#### [Material for this exercise]
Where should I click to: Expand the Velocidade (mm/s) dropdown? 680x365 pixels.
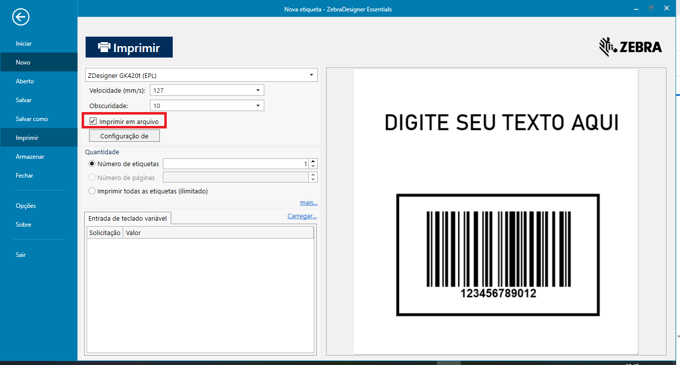(257, 90)
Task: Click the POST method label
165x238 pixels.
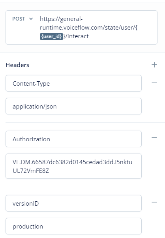Action: (19, 19)
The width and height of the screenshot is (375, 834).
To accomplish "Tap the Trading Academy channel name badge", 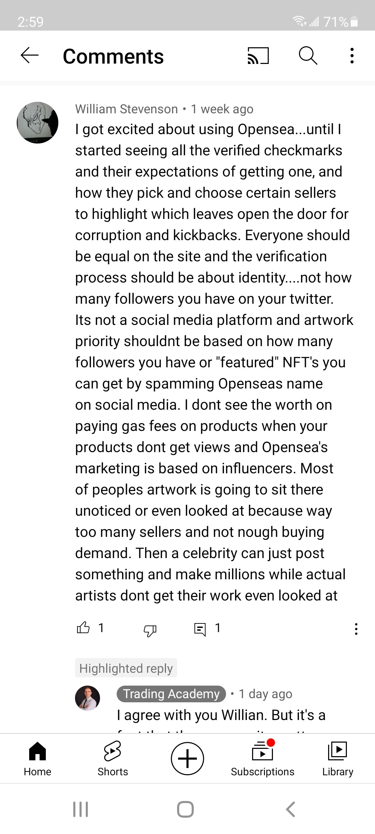I will pos(172,694).
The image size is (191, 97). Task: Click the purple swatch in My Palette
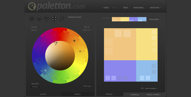pos(133,19)
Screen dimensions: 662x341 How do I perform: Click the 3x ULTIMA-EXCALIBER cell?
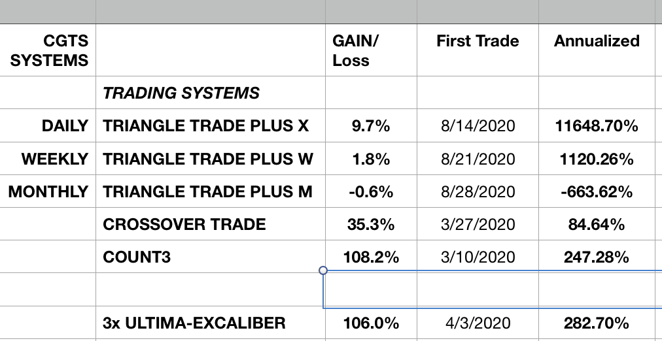coord(194,323)
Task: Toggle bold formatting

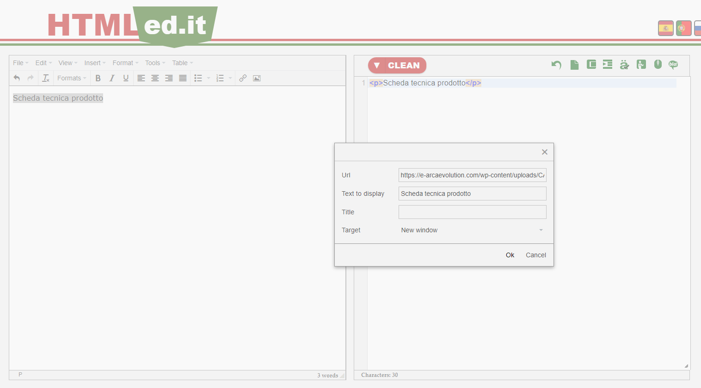Action: (98, 78)
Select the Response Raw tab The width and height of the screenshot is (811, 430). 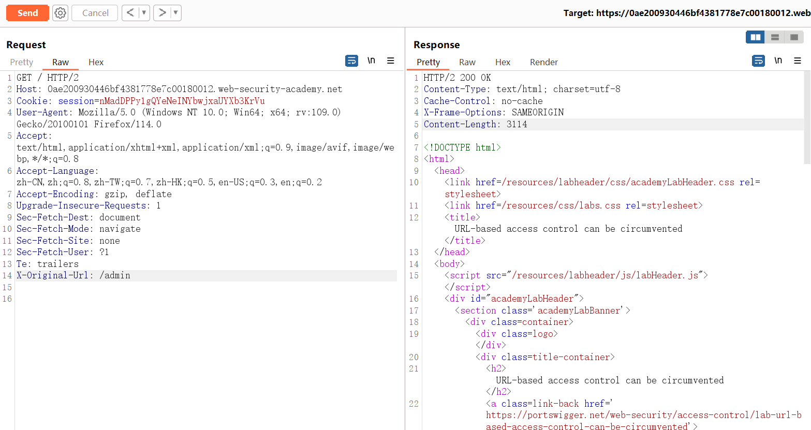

#### [Work to complete]
Nothing but the lines from the one containing "Screen dimensions: 662x341" through the end of the entries is to be retyped, exactly as written and without pictures.

#### [Response to this task]
Screen dimensions: 662x341 How do I perform: Click the 3x ULTIMA-EXCALIBER cell?
coord(194,323)
Task: Toggle bold formatting

Action: (98, 78)
Select the Response Raw tab The width and height of the screenshot is (811, 430). 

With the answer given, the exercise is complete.